Much is talked about the human condition. Arguably there might even not be one if we just understand why we crave money so badly — it used to ensure our survival and to an undeniable degree it still does. The argument that I am trying to make here is that there are more complex and more essential things to the human survival and simply prioritizing money accumulation is a short-sighted survival technique whose time has passed.
The stands we all more or less take on money, inevitably are based on our life experiences and background. Personally, just living in New York City has made me think a great deal about this topic. Although it might not be hard to see why, let me explain. As the unofficial capital of the world New York is open to cutting edge ideas, from business to art, while at the same time the mere demand for living space has been so harsh, especially on these very groundbreakers like artists, writers and entrepreneurs, before they brake the ground, if ever, and even after that. The safe middle, walking the walked road is the most financially sustainable way of short-term living, but not the most sustainable way for human progress. So I have been faced with these living choices, and I (as most of us!) see people who make them, trying to decide — what way of life is more right? Of course, right for whom, and right for when. Appropriate might be a better word. This seem as a fairly complex question. But cracked down, from the perspective of history and time, we have learned that humans do need to prioritize progress, social, economic, cultural — you name it, fueled by individual’s liberties on all levels — progress is what has helped humanity survive better. When that is clear, then I can say that the pursuit of solely, or mostly money often stands on the way of progress. This can be a political statement or with political implications, but my foremost concern is what implications this has on everyday social life, human life — in New York where my child and I live and in the world.
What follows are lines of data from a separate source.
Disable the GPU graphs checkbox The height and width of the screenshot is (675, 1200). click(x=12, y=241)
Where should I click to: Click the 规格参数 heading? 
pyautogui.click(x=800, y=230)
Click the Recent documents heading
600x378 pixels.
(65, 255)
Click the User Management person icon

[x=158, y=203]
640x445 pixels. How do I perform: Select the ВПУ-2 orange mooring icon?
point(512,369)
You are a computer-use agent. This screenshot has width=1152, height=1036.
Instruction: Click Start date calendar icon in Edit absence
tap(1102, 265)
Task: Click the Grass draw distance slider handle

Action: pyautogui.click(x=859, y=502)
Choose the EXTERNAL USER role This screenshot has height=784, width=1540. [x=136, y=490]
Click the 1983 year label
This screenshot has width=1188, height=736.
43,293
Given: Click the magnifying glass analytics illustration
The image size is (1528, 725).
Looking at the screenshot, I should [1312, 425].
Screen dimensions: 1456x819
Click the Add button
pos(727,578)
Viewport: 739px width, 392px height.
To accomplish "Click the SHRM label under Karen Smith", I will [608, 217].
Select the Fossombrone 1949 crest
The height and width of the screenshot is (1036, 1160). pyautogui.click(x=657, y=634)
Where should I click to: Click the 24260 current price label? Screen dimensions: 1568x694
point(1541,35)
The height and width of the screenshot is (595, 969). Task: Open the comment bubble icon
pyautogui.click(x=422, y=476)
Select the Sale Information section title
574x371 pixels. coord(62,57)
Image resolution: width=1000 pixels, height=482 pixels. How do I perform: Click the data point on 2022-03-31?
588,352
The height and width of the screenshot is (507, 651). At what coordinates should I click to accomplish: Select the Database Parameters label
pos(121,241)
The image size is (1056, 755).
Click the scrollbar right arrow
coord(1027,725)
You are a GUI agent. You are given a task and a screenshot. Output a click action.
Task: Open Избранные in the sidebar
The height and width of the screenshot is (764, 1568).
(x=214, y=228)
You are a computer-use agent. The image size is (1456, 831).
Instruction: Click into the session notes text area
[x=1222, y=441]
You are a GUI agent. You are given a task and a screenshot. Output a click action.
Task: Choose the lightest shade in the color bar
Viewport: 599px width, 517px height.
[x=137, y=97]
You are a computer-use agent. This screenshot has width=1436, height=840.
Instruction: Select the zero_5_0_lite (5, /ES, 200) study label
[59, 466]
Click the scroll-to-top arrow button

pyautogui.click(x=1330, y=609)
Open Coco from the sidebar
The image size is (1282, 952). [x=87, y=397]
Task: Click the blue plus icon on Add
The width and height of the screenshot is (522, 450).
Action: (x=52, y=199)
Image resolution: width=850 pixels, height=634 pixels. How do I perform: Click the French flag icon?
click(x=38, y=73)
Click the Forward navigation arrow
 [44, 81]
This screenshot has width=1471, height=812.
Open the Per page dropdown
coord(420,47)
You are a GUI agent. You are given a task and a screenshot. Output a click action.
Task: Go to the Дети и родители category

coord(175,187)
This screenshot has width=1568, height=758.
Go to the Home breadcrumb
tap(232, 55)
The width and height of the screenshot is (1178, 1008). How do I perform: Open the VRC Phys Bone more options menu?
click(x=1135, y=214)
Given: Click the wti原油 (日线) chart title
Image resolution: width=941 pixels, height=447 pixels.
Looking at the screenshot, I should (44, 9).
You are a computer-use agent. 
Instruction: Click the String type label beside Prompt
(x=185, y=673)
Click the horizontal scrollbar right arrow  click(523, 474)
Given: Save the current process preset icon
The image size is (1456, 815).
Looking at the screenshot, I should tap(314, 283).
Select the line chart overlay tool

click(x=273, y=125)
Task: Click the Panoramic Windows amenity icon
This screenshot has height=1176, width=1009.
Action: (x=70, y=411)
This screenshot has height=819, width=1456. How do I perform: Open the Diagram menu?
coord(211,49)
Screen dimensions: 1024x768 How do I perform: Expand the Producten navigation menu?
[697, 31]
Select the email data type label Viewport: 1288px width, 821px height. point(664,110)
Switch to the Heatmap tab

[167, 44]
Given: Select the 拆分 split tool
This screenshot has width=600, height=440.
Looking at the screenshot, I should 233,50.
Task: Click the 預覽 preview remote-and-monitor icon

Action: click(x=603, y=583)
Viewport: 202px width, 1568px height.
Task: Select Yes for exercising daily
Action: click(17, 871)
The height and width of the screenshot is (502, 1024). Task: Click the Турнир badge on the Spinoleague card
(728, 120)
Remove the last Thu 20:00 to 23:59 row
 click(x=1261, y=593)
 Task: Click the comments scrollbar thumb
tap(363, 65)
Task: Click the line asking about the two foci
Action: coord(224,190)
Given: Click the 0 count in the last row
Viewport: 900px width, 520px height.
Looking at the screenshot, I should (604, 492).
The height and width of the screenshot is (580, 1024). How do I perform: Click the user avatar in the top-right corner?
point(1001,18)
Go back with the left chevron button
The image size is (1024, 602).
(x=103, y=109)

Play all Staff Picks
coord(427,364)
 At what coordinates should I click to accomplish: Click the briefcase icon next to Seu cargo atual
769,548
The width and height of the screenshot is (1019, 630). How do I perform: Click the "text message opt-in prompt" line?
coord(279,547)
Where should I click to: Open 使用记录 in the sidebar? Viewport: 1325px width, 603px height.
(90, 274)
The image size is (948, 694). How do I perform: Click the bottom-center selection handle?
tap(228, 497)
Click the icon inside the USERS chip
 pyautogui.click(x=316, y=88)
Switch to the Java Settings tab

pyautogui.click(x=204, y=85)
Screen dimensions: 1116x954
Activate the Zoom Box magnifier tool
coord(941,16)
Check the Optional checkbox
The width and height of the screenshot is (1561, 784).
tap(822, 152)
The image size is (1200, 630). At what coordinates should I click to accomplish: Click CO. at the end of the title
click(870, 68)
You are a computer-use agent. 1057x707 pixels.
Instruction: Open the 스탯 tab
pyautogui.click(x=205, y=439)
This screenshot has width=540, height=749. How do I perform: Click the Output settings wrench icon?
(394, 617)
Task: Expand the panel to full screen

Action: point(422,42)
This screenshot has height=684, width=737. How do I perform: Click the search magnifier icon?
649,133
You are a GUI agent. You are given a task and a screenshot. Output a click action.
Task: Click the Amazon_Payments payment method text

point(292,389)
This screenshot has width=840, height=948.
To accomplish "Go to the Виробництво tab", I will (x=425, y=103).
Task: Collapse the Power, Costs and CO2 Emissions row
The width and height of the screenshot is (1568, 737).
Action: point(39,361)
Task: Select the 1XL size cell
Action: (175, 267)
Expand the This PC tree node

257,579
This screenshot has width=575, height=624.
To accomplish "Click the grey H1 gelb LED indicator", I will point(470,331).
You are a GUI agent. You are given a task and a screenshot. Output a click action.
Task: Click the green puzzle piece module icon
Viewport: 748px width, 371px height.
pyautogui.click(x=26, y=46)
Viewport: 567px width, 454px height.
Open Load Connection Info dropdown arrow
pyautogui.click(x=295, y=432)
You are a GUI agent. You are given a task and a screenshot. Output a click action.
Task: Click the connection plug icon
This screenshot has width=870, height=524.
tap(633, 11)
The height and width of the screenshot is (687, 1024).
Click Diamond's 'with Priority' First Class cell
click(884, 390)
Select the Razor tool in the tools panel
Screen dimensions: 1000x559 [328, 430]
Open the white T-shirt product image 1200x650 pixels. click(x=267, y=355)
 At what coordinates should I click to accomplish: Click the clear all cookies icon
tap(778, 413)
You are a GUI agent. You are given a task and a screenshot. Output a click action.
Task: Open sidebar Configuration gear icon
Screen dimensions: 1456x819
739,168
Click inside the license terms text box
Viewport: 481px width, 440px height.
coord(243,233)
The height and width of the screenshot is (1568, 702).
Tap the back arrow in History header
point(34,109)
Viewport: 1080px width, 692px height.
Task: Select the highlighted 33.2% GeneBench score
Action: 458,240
And progress is multidimensional — it takes into account the effects our priorities and everyday decisions have on our city, state, planet. It also takes into account what effect our priorities and decisions in life have on the social infrastructure, system that our children and grandchildren will be part of i.e. do our decisions prioritize and promote self-sustainability and improvement? Or, are our decisions shortsightedly looking for a slice of a pie without consideration how and if that pie can be made again, or how it can be increased or improved. Am I asking for too much? Is this too idealistic? I think when one looks at the resources, scientific, urban, financial, and foremost human of say NYC in specific, I do not think this is unrealistic.
This is the first year, for instance, the new mayor of New York, Bill de Blasio announced a free pre-K programs for toddlers in the city. To me that sounds like an idealistic dream come true, and why not. That is a decision which in practice will put mostly young women, mothers in their prime years of creativity, at work, or in school. What a gain for the present and the future of those children, society and humanity! This is one progressive example out of many and my argument is that not only the poor but entire society, as a whole, gains so much when the pursuit for money is not our only or primary decision making principle. We are complex, sophisticated beings and it is time we have sophisticated social measures rather than mere income as a development measure. I look forward to businesses and individuals using democratically-evolving decision making guides, or standards, named for instance “Of benefit To Humanity”, and the future of our children.